▶ _To-do list_:
1. In the forum thread about code and Stack Overflow, what does LoveMortuus give as the Slovenian version of "two birds with one stone"?
2. Pick up the forum thread about code and Stack Overflow where it stops and write what comes next.

BrandoElFollito · on June 17, 2021

And then we would run again into people with an inflated ego, edit wars etc.

wizzwizz4 · on June 17, 2021

The Monica situation is probably a bad example; that was Stack Overflow (the company) royally and unilaterally messing up. It's certainly not a usual situation for resource-curating communities.

I've written, and deleted, several essays on the matter, but a TL;DR: Monica's legitimate questions to staff about a policy got caught up in a crackdown on sealioning-type harassment of trans (etc.) mods in the mod chat, and SO management basically declared war on Monica by mistake. We don't know whether they dealt with the actual harassment (though I think they did, belatedly), because if they did, proper procedure was followed and the perps weren't named-and-shamed in the press.

LoveMortuus · on June 18, 2021

Wouldn't a simple TTL - Time to live, solve that problem, of course with an option to see the graveyard.

This would mean that the same questions would get answered again and again over the years, but I think that could also solve the negative reputation problem of the website.

Two bird with one stone, or if you're Slovenian, two flies with one swat. ^^

ayewo · on June 17, 2021

For anyone else that is curious like I was, the #6 answer on that list is from 12 years ago: https://stackoverflow.com/a/140861/

macksd · on June 17, 2021

>> For the most part, they don't. I'm not quite sure if it's an issue of incentives or culture.

Classic example of "good is the enemy of best".

colejohnson66 · on June 16, 2021

What’s wrong with a simple loop (like the one near the top)? Why does it have to branchless? Wouldn’t the IO take longer than missed branches/pipeline flushes?

Not to mention that the fixed version now has branches as well…

rkagerer · on June 16, 2021

Not sure why some programmers these days have aversion to simple loops and other boring - but readable - code.

Instead we have overused lambdas and other tricks that started out clever but become a nightmare when wielded without prudence. In this article, the author even points out why not to use his code:

Note that this started out as a challenge to avoid loops and excessive branching. After ironing out all corner cases the code is even less readable than the original version. Personally I would not copy this snippet into production code.

hnedeotes · on June 17, 2021

I'm not against using for loops when what you need is an actual loop. The thing is most of the times, previously, for loops where actually doing something for which there are concepts that express exactly what was being done - though not in all languages.

For instance, map - I know that it will return a new collection of exactly the same number of items the iterable being iterated has. When used correctly it shouldn't produce any side-effects outside the mapping of each element.

In some languages now you have for x in y which in my opinion is quite ok as well, but still to change the collection it has to mutate it, and it's not immediate what it will do.

▶ _Data excerpt_:
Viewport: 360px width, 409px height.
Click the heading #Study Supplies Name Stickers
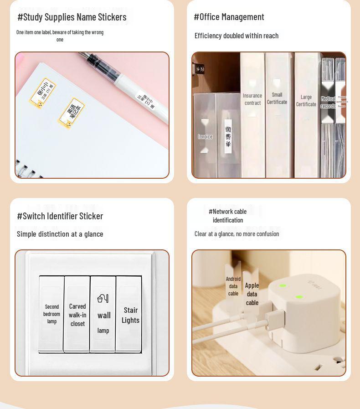click(72, 17)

▶ _Responses in order_:
1. Two flies with one swat.

2.
If I see a reduce I know it will iterate again a definite number of times, and that it will return something else than the original iterable (usually), reducing a given collection into something else.

On the other hand forEach should tell me that we're only interested in side-effects.

When these things are used with their semantic context in mind, it becomes slightly easier to grasp immediately what is the scope of what they're doing.

On the other hand, with a for (especially the common, old school one) loop you really never know.

I also don't understand what is complex about the functional counterparts - for (initialise_var, condition, post/pre action) can only be simpler in my mind due to familiarity as it can have a lot of small nuances that impact how the iteration goes - although to be honest, most of the times it isn't complex either - but does seem slightly more complex and with less contextual information about the intent behind the code.

codedokode · on June 17, 2021

For me, code with reduce is less readable than a loop. With loop everything is obvious, but with reduce you need to know what arguments in a callback mean (I don't remember), and then think how the data are transformed. It's an awful choice in my opinion. Good old loop is so much better.

foxes · on June 17, 2021

I disagree entirely. In most imperative programming languages, you can shove any sort of logic inside a loop, more loops, more branches, creating new objects, its all fair game.

Fold and map in functional languages are often much more restrictive in a sense. For example, with lists, you reduce down a collection [a]->a to a single object, or produce another collection with a map [a]->[a]. So map and fold etc are much more restrictive. That's what makes it clearer.

verinus · on June 17, 2021

if you are used to imperative programming, then yes.

But in a for loop anything can happen- from a map to a reduce to a mix, to whatever convoluted logic the dev comes up with.

ajuc · on June 17, 2021

Technically you can implement map as reduce ;)

But yes - for me

    (defn factorial [n]
      (reduce * (range 1 (inc n))))

is slightly more readable than

    def factorial(n):
        result = 1
        for i in range(2,n+1):
           result *= i
        return result

I mean in this case the name kinda makes it obvious anyway :)

If the operation is conceptually accumulating something over the whole collection and if it's idiomatic in the language I'm using - I will use reduce. Same with map-y and filter-y operations.

But if I have to do some mental gymnastics to make the operation fit reduce - for loop it is. Or generator expression in case of python.

distances · on June 17, 2021

Indeed. I rarely encounter basic loops in code reviews now, so seeing one is definitely a small alert to do an extra thorough review of that part.

watwut · on June 17, 2021

And it is usually very easy and straightforward to see what is going on inside.

hnedeotes · on June 17, 2021

It can definitively happen, but I think more times than not the others are more readable.

To be honest this seems to be a familiarity thing > but with reduce you need to know what arguments in a callback mean

If I didn't know for it would be mind boggling what those 3 things, separated by semicolons, are doing It doesn't look like anything in the usual language(s) they're implemented. It's the same with switch.

The only thing both of them have, for and switch, and helps, is that languages that offer it and aren't FP usually use the same *C* form across all, whereas reduce's args and the callback args vary a bit more between languages, and specially between mutable and immutable langs.

I still prefer most of the time the functional specific counterparts.

cerved · on June 17, 2021

Guido?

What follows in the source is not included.